Dieser Bericht der "Jewish Agency for Palestine" erwähnte unter anderem, dass die Bewohner des Warschauer Ghettos umgebracht würden. Von Exekutionen in einem KZ war die Rede und dass Juden aus Westeuropa "ins Schlachthaus geschickt" würden. Ob der Vatikan Näheres dazu wisse, wollte Taylor wissen.
Der Papst und seine Mitarbeiter waren damals nicht die einzigen, die mit zunächst unbestätigten und teils widersprüchlichen Berichten über Nazi-Gräuel konfrontiert wurden. Auch in Washington wurden solche und ähnliche Berichte 1942 und noch 1943 zunächst für Gerüchte gehalten. Doch nach und nach verfestigte sich die Gewissheit.
Am 14. September 1942 etwa drängte die britische Regierung: "Seine Heiligkeit, der Papst, sollte sorgfältig prüfen, wie zweckmäßig eine öffentliche und spezifische Verurteilung der Behandlung der Bevölkerung in den von Deutschen besetzten Gebieten durch die Nazis ist". Eine Woche später berichtete Taylor, der sich in Rom aufhielt, dem Papst über die Deportation von Juden aus dem besetzten Frankreich.
Bei einer anschließenden Begegnung mit dem für die Außenbeziehungen des Heiligen Stuhls zuständigen Mitarbeiter Domenico Tardini, bei der es auch schon um die Neuordnung Europas nach dem Krieg hing, sprach Taylor über "die Gelegenheit und Notwendigkeit" eines Papst-Wortes gegen die "vielen Vergehen, die von Deutschen begangen werden". Auf den Einwand, der Papst habe sich bereits mehrfach gegen jegliche Verbrechen geäußert, entgegnete Taylor: "Er kann das wiederholen." Worauf Tardini notierte: "Mir blieb nichts, als zuzustimmen."
Wissenschaftliche Erforschung beginnt
Dies sind nur einige der bisher bekannten Belege, wann und wie man im Vatikan von der Juden-Verfolgung erfuhr. Zu finden sind sie in zwölf Bänden mit einer ersten, groben Auswahl von Archiv-Material aus dem Pontifikat Pius' XII. (1939-1958). Papst Paul VI. (1963-78) hatte es ab 1965 zusammentragen lassen. Mit der Öffnung des inzwischen geordneten vatikanischen Archivmaterials zu Pius XII. ab dem 1. März soll eine umfassende wissenschaftliche Erforschung beginnen - auch zum Thema Pius XII. und der Holocaust.
Für ein genaueres Bild zur Frage, ob Pius XII. und andere im Vatikan zu wenig gesagt und getan haben und warum das so war, wird die Wissenschaft noch Jahre brauchen.

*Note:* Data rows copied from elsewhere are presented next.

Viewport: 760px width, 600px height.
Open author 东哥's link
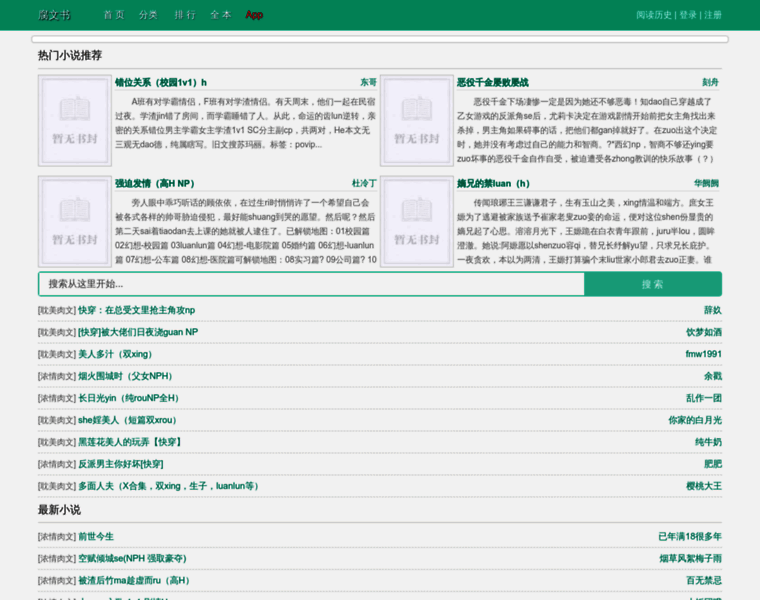368,82
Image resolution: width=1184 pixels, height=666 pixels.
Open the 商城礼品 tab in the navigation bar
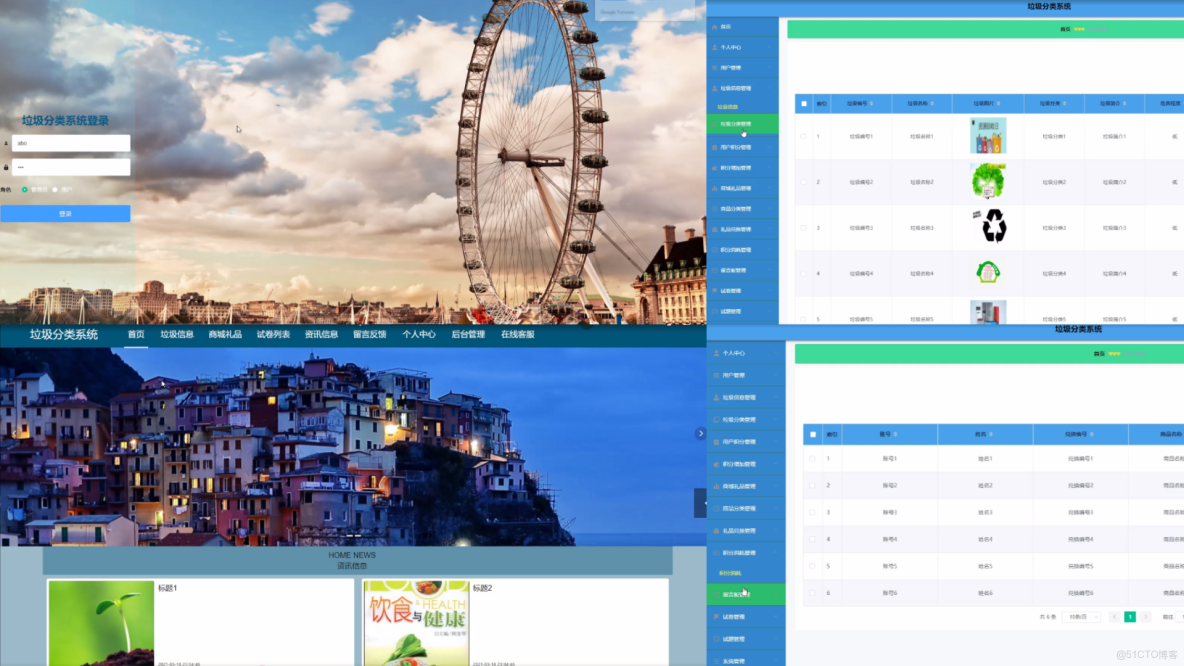(225, 335)
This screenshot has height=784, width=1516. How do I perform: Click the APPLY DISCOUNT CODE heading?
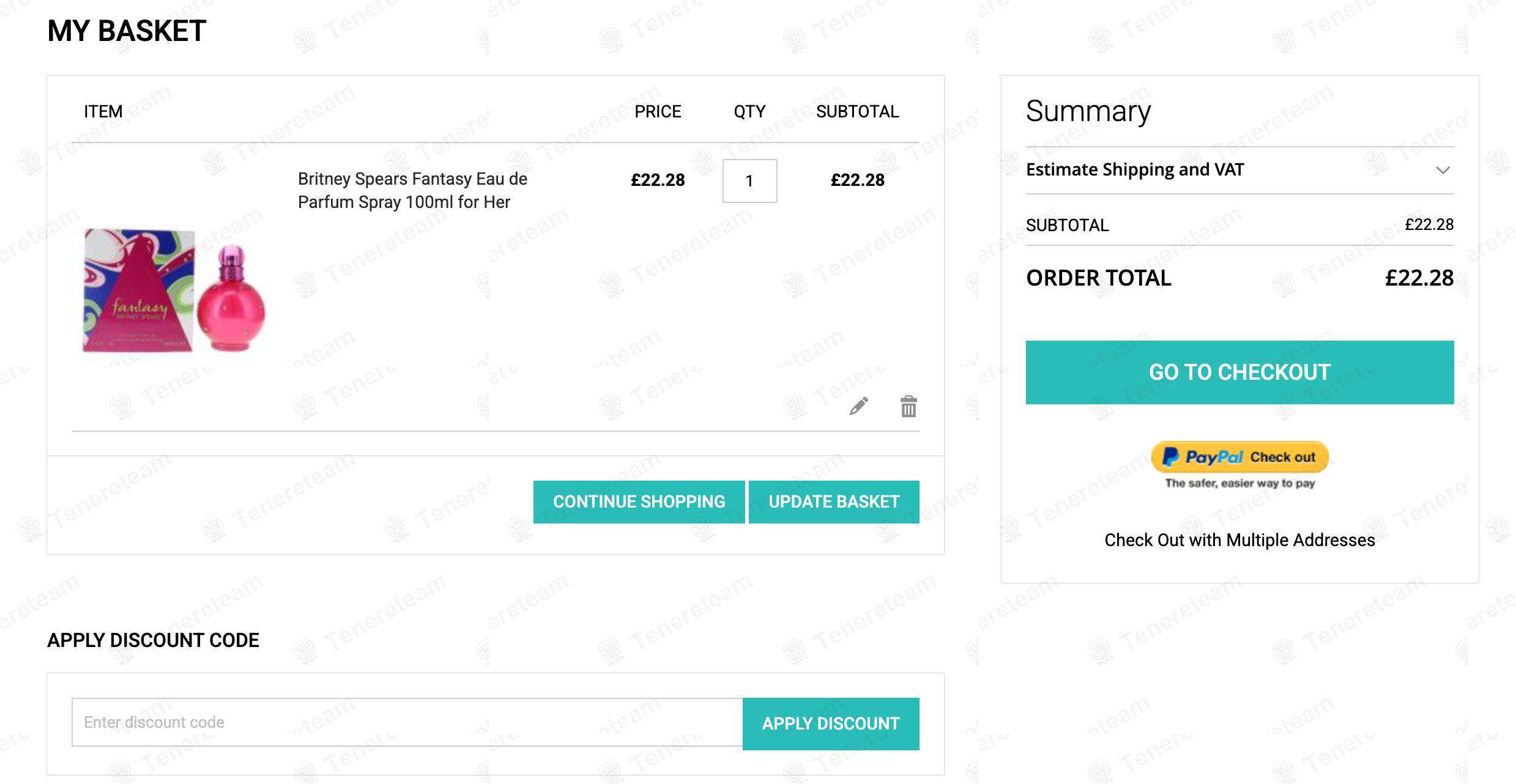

Außerdem: Warum blieben auch nach 1945 päpstliche Äußerungen zunächst rar?
Schon als Delegat in Bulgarien hatte Angelo Roncalli, der spätere Papst Johannes XXIII. (1958-1963), während des Zweiten Weltkrieges die Judenverfolgung mitbekommen. Der Holocaust war sicherlich einer der Gründe, warum er beim Zweiten Vatikanischen Konzil (1962-65) eine eigene Erklärung zum Judentum durchsetzen wollte. In der Erklärung "Nostra aetate" zu den nichtchristlichen Religionen "beklagt die Kirche" auch "alle Hassausbrüche, Verfolgungen und Manifestationen des Antisemitismus, die sich zu irgendeiner Zeit und von irgend jemandem gegen die Juden gerichtet haben".
Modernes Golgotha
Johannes Paul II. (1978-2005), der als Pole ebenfalls Opfer der deutschen Besatzung war und enge jüdische Freunde hatte, war der erste Papst, der das frühere Vernichtungslager Auschwitz besuchte. Schon als Priester und Bischof war er mehrfach dort gewesen. Viele Male "bin ich hinabgestiegen in die Todeszelle von Maximilian Kolbe, habe vor der Erschießungswand gekniet und bin durch die Ruinen der Verbrennungsöfen gegangen", sagte der Papst am 7. Juni 1979 bei einer Messe in Auschwitz-Birkenau.
Jetzt kniet er wieder an "diesem Golgotha der modernen Welt". Wenn jedoch "der Schrei der Menschen, die hier gefoltert wurden", Frucht bringen solle für Europa und die Welt, so Johannes Paul II. weiter, "dann muss die Erklärung der Menschenrechte ihre daraus gezogenen angemessenen Folgen haben".
Anfang der 1990er Jahre sorgte ein Kloster von Karmelitinnen direkt am Rand des Vernichtungslagers Birkenau für Kontroversen zwischen katholischen Polen und Juden in aller Welt. Allein der aus Polen stammende Papst konnte damals die Wogen einigermaßen glätten und den Umzug der Schwestern anordnen.
Der deutsche Papst
Im Mai 2006 kam Papst Benedikt XVI. (2005-2013) nach Auschwitz. "Ich stehe hier als Sohn des deutschen Volkes", sagte er und erinnerte an seinen polnischen Vorgänger. "Ich konnte unmöglich nicht hierherkommen" an diesen Ort einer "Anhäufung von Verbrechen gegen Gott und den Menschen ohne Parallele in der Geschichte". Dies sei "eine Pflicht der Wahrheit, dem Recht derer gegenüber, die gelitten haben".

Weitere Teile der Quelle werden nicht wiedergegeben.